Hapag-Lloyd said it saw many more incorrectly declared dangerous goods last year than in 2014.
The German ocean carrier has special safety software called “Watchdog” developed by its information technology and dangerous goods experts to continuously check cargo data to identify dangerous goods.
In 2015 it found 4,314 cases of incorrectly declared dangerous goods, a 65 percent increase over 2014. Hapag-Lloyd’s dangerous goods experts looked into more than 236,000 suspicious cases flagged up by the safety software in 2015, a 46 percent increase over the prior year.
“Dangerous goods that are declared imprecisely, incorrectly, or not at all have the potential to pose a major risk to crews, ships, other cargo and the environment,” the carrier said in a statement.

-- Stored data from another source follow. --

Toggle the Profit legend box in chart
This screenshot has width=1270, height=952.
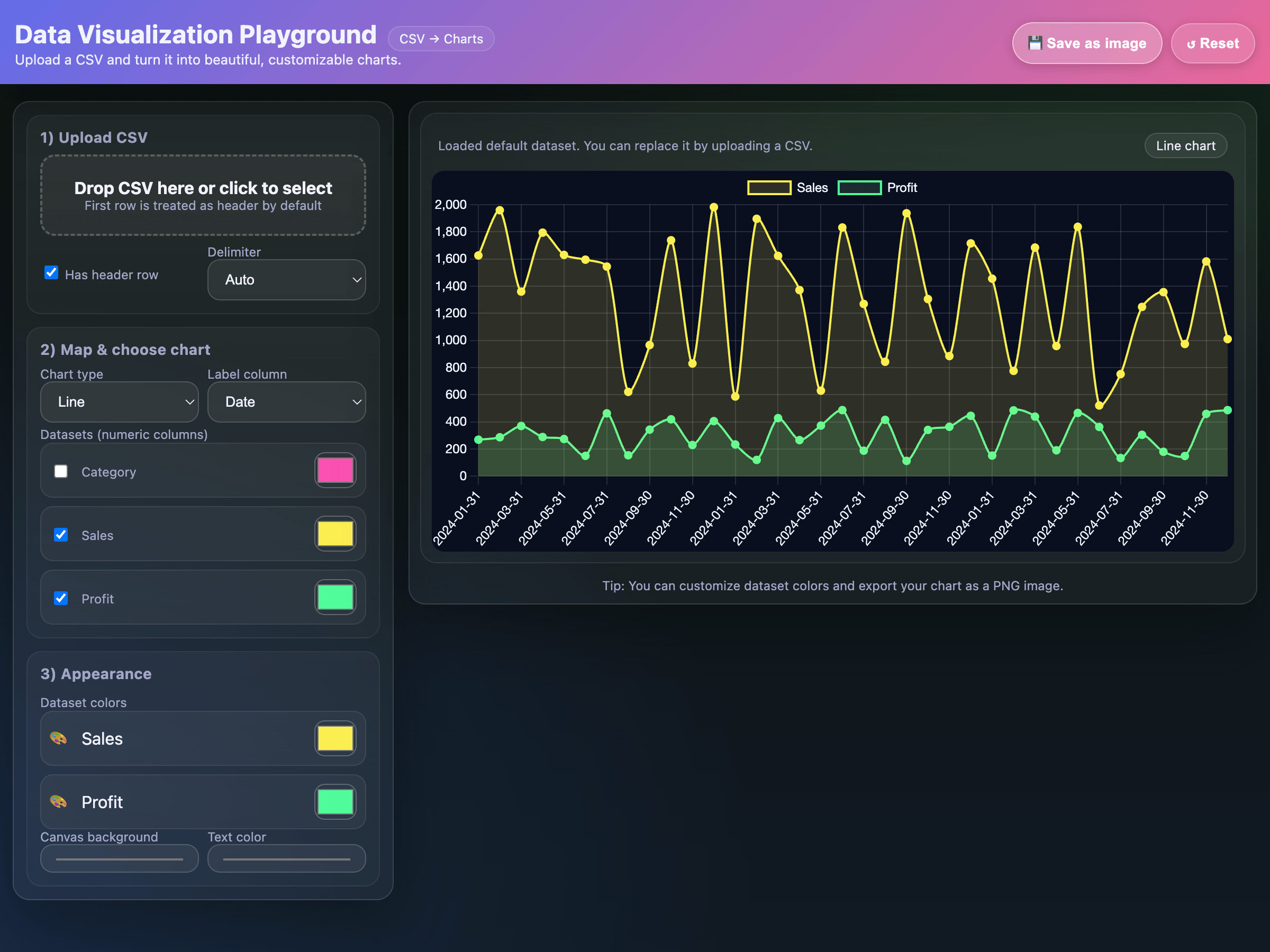859,188
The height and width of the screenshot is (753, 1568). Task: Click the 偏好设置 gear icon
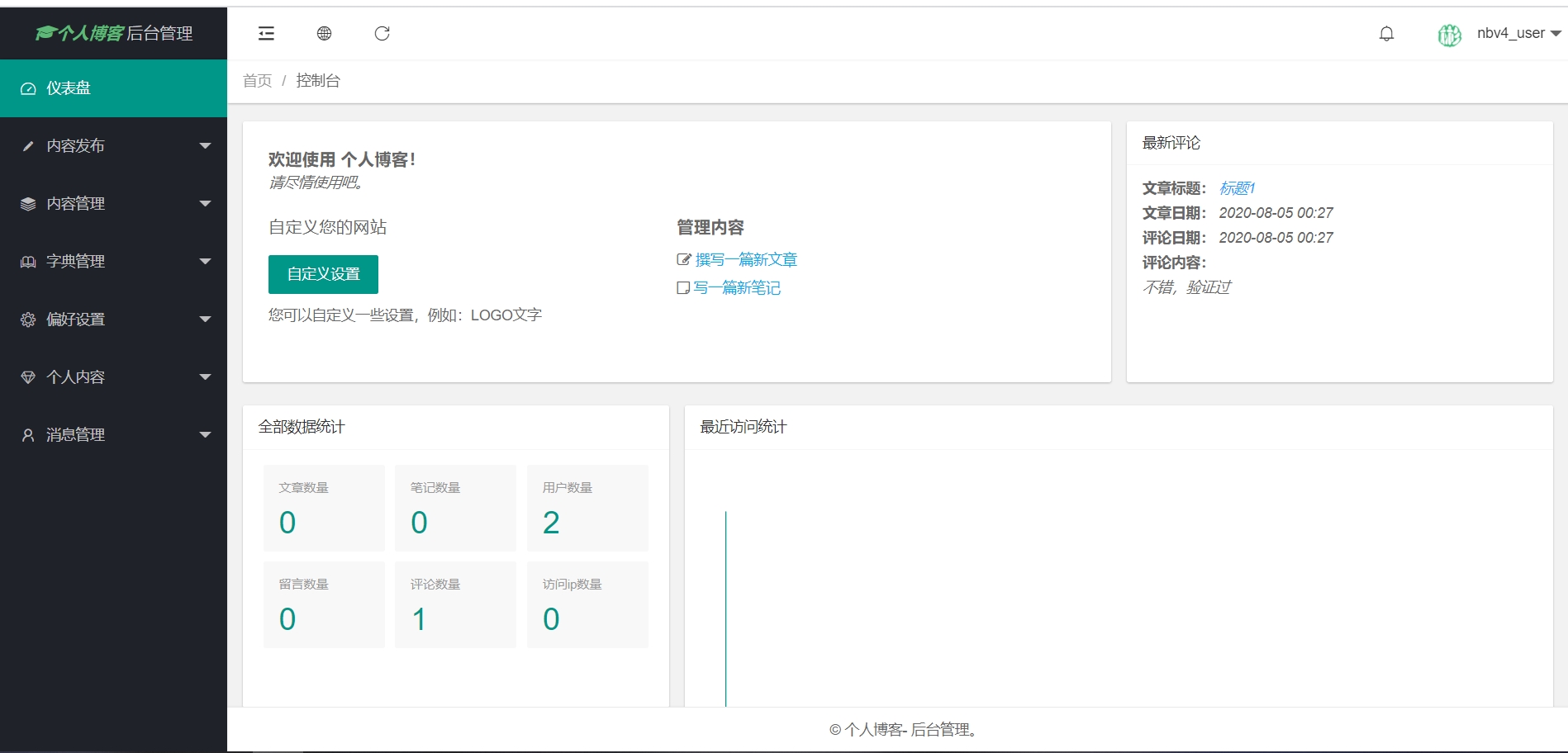point(28,319)
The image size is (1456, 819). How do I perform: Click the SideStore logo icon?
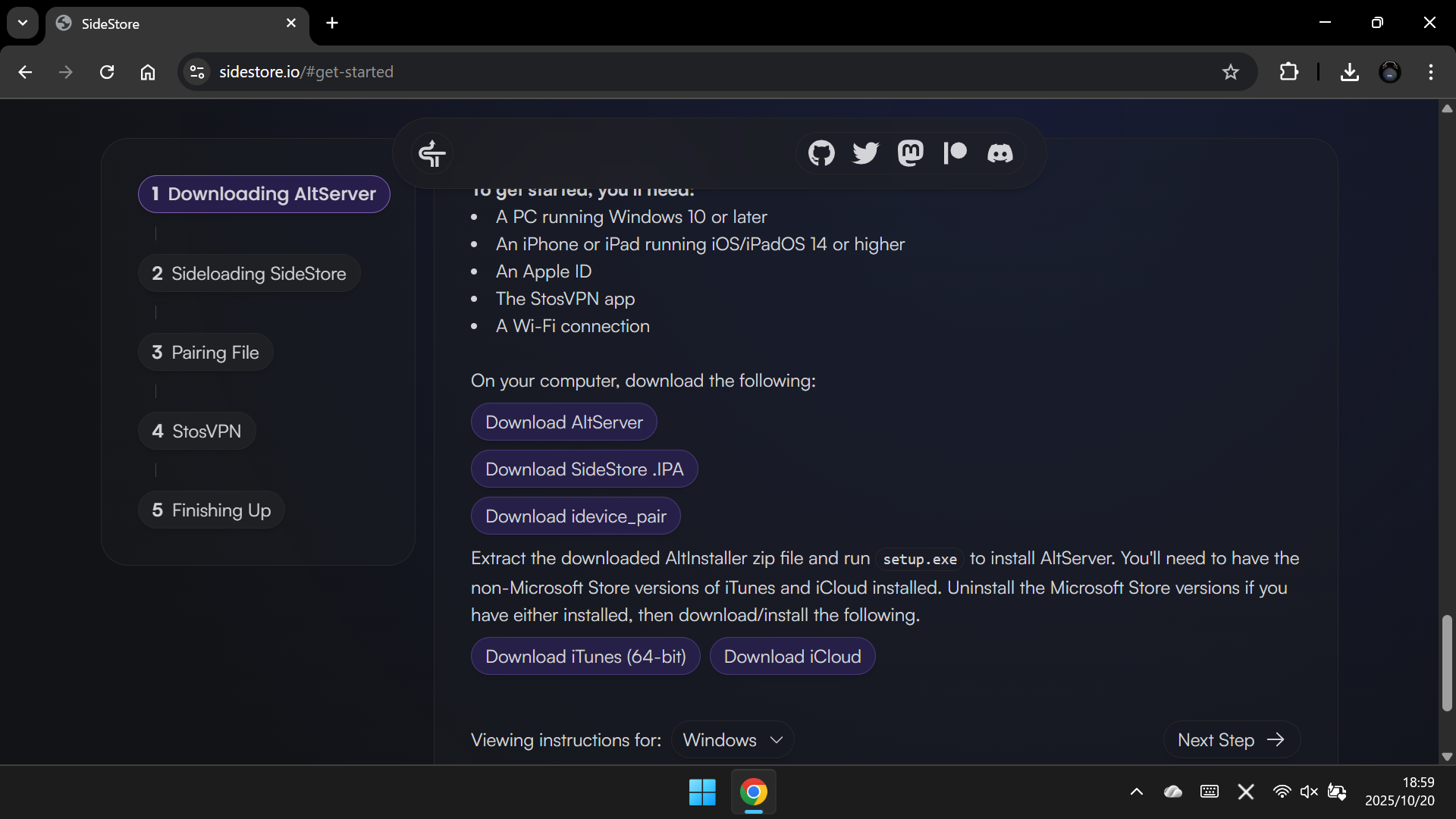[432, 154]
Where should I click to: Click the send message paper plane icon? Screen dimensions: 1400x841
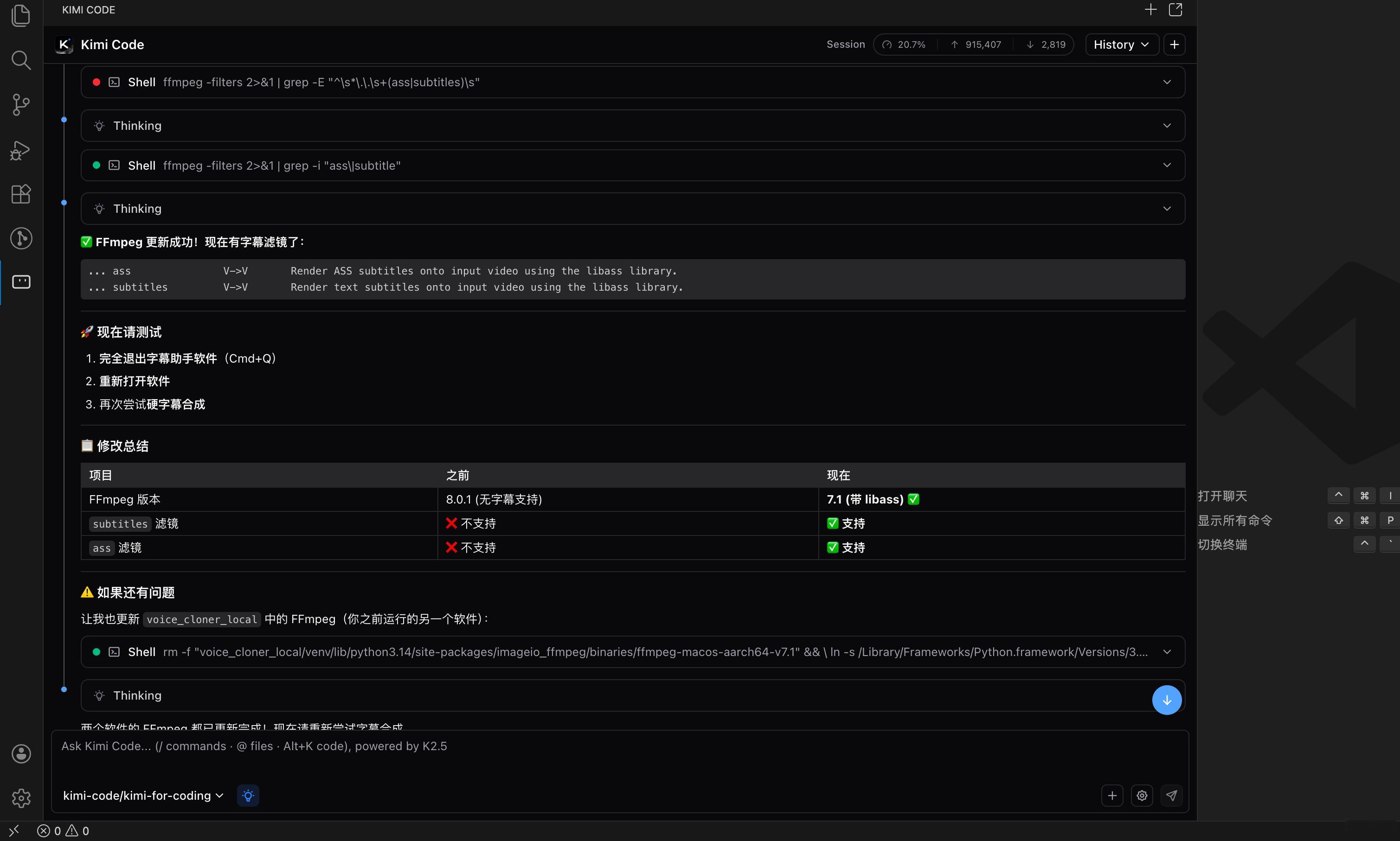[x=1171, y=795]
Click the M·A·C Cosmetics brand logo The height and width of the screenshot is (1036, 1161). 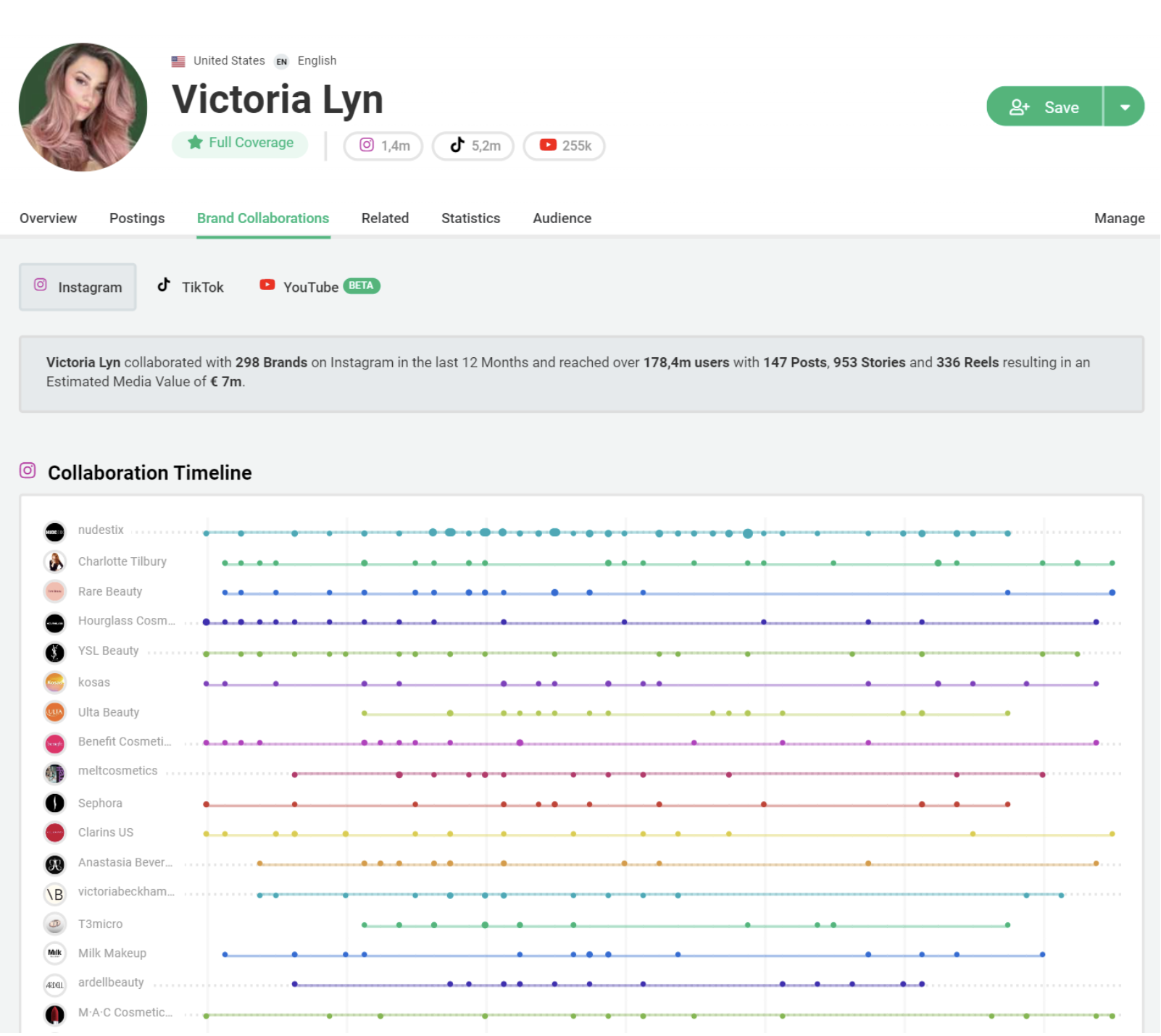point(54,1014)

Ken Rohlmann, head of the dangerous goods (DG) department at Hapag-Lloyd, said the big uptick was the result of two factors: Hapag-Lloyd’s merger with CSAV’s container business, which increased its overall business; and the chemical explosion in the port of Tianjin in last August, after which many ports drastically tightened their dangerous goods guidelines or even prohibited dangerous goods from being processed at all.
Hapag-Lloyd spokesman Rainer Horn explained that “many Chinese ports banned DG cargo partly or wholly after the explosions.So shippers didn’t declare their DG cargo hoping that they could get the cargo through.”
He added this is not a new situation, that some deliberately don’t declare dangerous goods because they want to use all ports and carriers, even if they have restrictions and rules in place which would bar dangerous goods..
The Wall Street Journal reported that a government investigation of the Tianjin explosion released last Friday found it was caused “when improperly stored chemicals self-ignited in the summer heat.”